Server clock vs. Language clock

If the Patterns run independently from your live input, the latency can be just as high as needed

The challenge is to start a pattern when I play a note on guitar (depending on the analyzed midinput). When this happens, the clock’s beats is set to 0 and the pattern is played on the clock with quant: 1, ergo immediate execution. Any latency other than nil will add to the latency of the first downbeat of the pattern. With latency = nil, the overall latency, judging from looking at the recorded audio in a sample editor, is around 30 ms of which the audio to midi conversion is responsible for 20-25 ms. With a latency of e.g. 0.03, the latency would double which is undesirable. I am messing around with a hacky way of dealing with it: s.latency = nil for the first downbeat, then 0.1 beats later set the latency to 0.03 and leave it there. The timing will of course be a little strange in the very beginning of the pattern but my initial test seem to indicate that this is less of a perceptual problem than one would think. Once the pattern is going, the latency is much less of a an issue. I noticed that regardless of latency setting (if other than nil) the reported times from the server are less than the latency settings. Eg. with a latency of 0.2 the server time stamps are consistent around of value of approx 0.175 added to each beat. I wonder why it is not closer to 0.2? I know the difference is small, just wondering…

if you want to minimize overall latency, you first need to figure out the lowest possible hardware buffer size that gives a stable audio signal without dropouts.

Yes I had it backwards, thinking higher buffer size would allow less latency. With a buffer size of 64 I get occasional crackles in the audio, so that I might have to up the size to 128. A buffer size of 64 and a latency of 0.02 almost works…I will have to do more testing.

One thing I’ve also mentioned elsewhere: if the Pattern sequencing is causing language jitter that ruins the live input, you may consider running both processes in dedicated SuperCollider instances. (It’s also possible to have multiple sclang instances control a single Server.)
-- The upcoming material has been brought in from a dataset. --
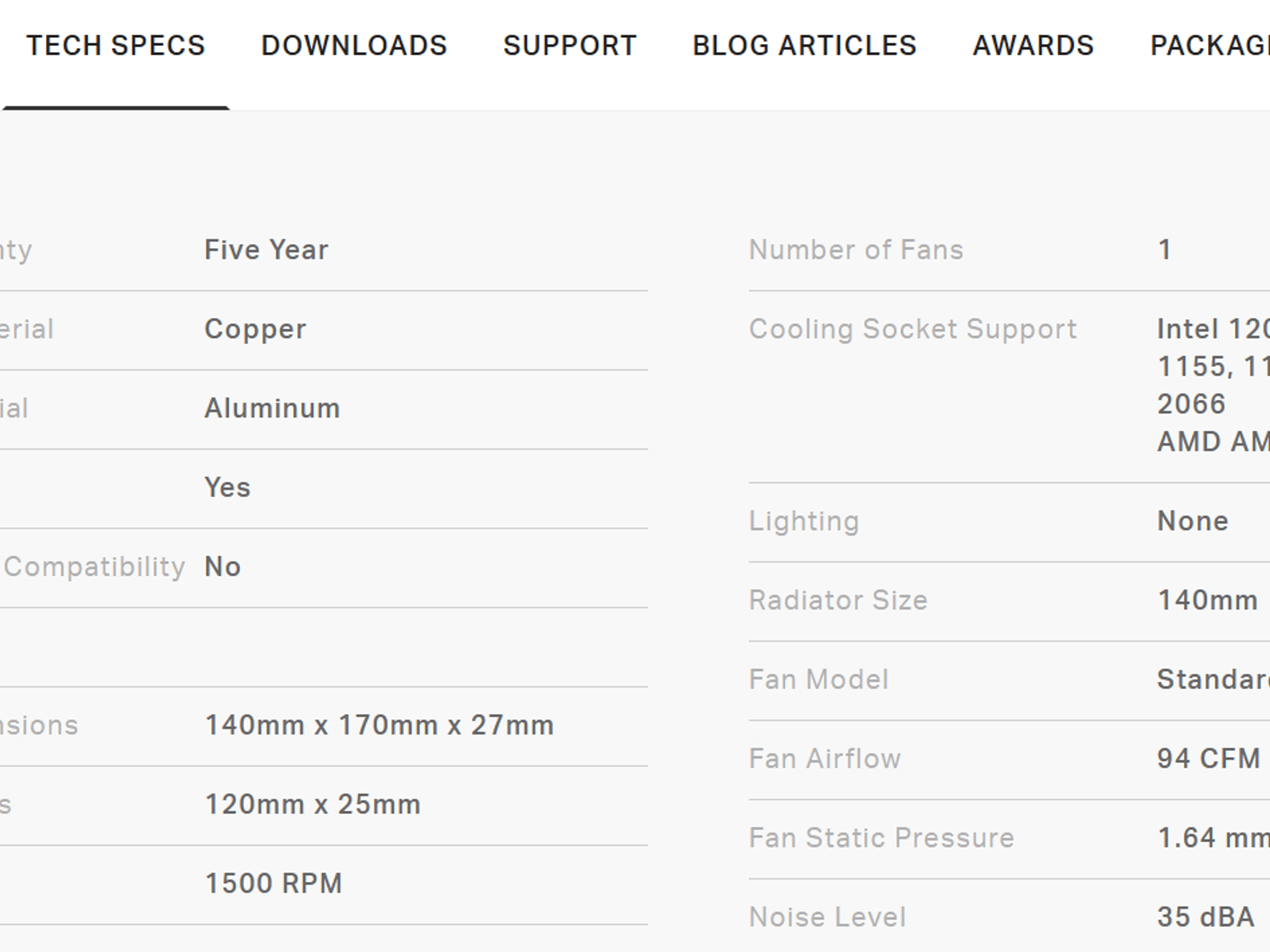Image resolution: width=1270 pixels, height=952 pixels.
Task: Click the Lighting spec label
Action: pyautogui.click(x=804, y=521)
I don’t really know if the patterns cause additional language jitter, and I am not sure how to test this. How would you go about running multiple slang instances?

Ok, that’s what I thought. So you are really controlling the Patterns with your live input.
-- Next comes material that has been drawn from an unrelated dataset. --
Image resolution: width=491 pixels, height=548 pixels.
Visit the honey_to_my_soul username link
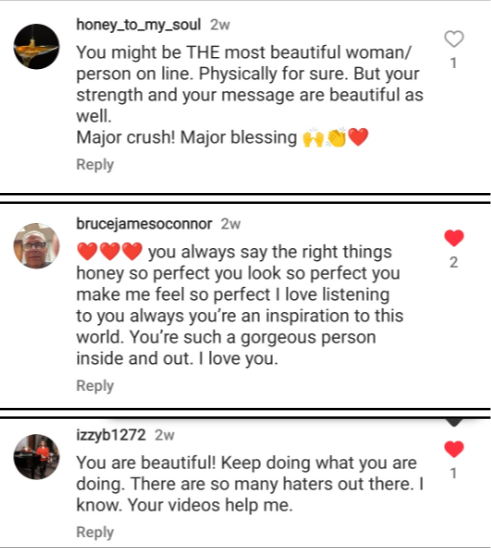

I noticed that regardless of latency setting (if other than nil) the reported times from the server are less than the latency settings

In your test you start a Synth with a continuous ramp and sent its values periodically back the Client. It takes time before the Client receives these replies, so naturally the Server will report a (sample) time of N while the Client’s network thread already sees a time of N+k.
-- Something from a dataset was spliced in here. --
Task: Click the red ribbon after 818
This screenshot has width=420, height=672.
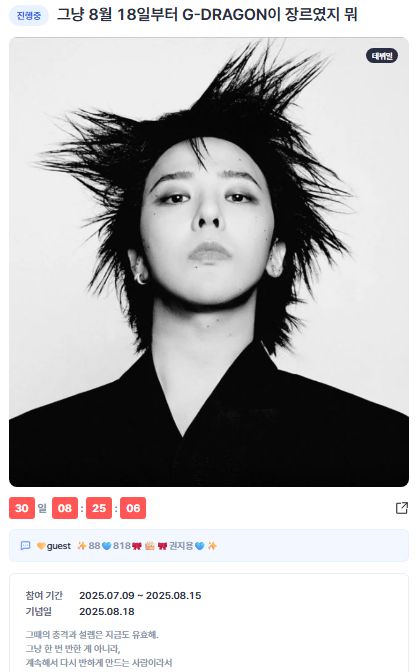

Also, please keep in mind that these values will slowly drift over time. The Client measures system time, but Sweep measures sample time.

of which the audio to midi conversion is responsible for 20-25 ms.

I guess you need to find a better audio to MIDI converter :slight_smile:

How would you go about running multiple slang instances?

I think in your particular setup it won’t help anyway, because you also want to control the Pattern with the live input.

1 Like

I guess you need to find a better audio to MIDI converter :slight_smile:

To be fair, the minimum latency cannot be lowder than the period of the lowest pitch, which in case of the e-guitar would be 12 ms for the low E string (82.5 Hz). However, this assumes that we need the same latency for all strings, which is no necessarily true! With a guitar we can track the strings seperately, so we may decide to track each string as fast as possible. After all, the period of the highest string is only 1.5 ms – quite a difference! It’s a bit of a trade-off: should all strings have the same latency, or the shortest respective latency, or something in between? IMO there cannot be a single solution that fits all playing styles. Actually, it would be even useful to switch tracking modes between modes of playing (e.g. riff playing on low strings vs. shredding on high strings).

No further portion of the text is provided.